Allied Minds has been working with medical device developers, moving innovations into the marketplace. The alliance with BMS marks its first venture into pharmaceuticals. Carl Decicco, SVP and Head of Discovery at Bristol-Myers Squibb, said, “We believe this new venture will enhance the translation of early-stage academic research and will ultimately help advance important potential new medicines more efficiently.”
BMS and Allied Minds Agreement
BMS and Allied Minds have agreed to form a new enterprise, Allied-Bristol Life Sciences LLC, jointly formed and funded. The company will engage with university researchers to identify promising discoveries with commercial potential. Upon identification of an opportunity, the enterprise will form companies to support development through feasibility studies, pre-clinical studies, and full-phase discovery programs. If Allied-Bristol Life Sciences identifies a suitable drug candidate, BMS may opt to acquire the company.

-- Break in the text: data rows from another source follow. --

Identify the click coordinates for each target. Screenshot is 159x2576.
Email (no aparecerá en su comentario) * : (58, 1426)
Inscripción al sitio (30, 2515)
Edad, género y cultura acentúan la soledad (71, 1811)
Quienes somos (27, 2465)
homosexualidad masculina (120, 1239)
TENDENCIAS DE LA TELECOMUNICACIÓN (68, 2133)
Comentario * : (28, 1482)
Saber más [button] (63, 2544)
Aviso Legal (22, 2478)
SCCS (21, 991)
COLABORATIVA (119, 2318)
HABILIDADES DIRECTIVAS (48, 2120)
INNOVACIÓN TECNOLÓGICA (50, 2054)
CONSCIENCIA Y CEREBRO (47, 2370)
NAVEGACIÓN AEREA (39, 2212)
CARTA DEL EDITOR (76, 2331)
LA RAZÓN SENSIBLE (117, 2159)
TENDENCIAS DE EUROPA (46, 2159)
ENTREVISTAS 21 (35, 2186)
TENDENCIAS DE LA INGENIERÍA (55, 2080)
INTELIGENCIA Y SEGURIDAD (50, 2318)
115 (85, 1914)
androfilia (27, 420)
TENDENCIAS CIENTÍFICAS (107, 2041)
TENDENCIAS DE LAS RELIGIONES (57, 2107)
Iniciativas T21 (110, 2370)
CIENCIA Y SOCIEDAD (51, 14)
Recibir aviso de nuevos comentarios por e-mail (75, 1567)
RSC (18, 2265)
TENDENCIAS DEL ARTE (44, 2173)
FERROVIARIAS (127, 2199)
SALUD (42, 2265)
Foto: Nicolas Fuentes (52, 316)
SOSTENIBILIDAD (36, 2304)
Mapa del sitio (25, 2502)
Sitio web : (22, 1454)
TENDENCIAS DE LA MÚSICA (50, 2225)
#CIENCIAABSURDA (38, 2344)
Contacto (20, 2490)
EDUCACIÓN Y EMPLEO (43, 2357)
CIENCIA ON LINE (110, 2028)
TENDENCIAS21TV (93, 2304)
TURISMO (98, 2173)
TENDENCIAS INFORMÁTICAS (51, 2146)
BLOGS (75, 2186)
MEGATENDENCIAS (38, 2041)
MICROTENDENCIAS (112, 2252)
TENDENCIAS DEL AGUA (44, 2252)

Chris Silva, CEO of Allied Minds, commented on the new partnership, saying, “The innovations developed in U.S. research institutions represent an important resource for scientific advancement, as well as economic development and financial returns. Our partnership with Bristol-Myers Squibb combines complementary strengths, resources, reach, and expertise to create an exciting new paradigm in the drug development space.”
Pharmaceutical Industry and Academia
The new company formed by BMS and Allied Minds is a way for the pharmaceutical company to grow its pipeline. BMS joins other industry players in searching universities for innovations, as a 2010 study published in Nature Reviews Drug Discovery (9, 867-882 (Nov. 2010)) showed that one quarter of approved drugs started their journey at university laboratories. One third of new drugs considered scientifically novel originated at a university.
Federal Efforts At Innovation
The National Institutes of Health (NIH) and the National Science Foundation (NSF) are conducting similar efforts with their research grantees. The two federal agencies have begun a training program called the I-Corps at NIH, which enables biomedical researchers to share federally funded research and make it commercially available. Specially trained instructors with business and biomedical experience will help academics to bring innovations from the lab into the marketplace.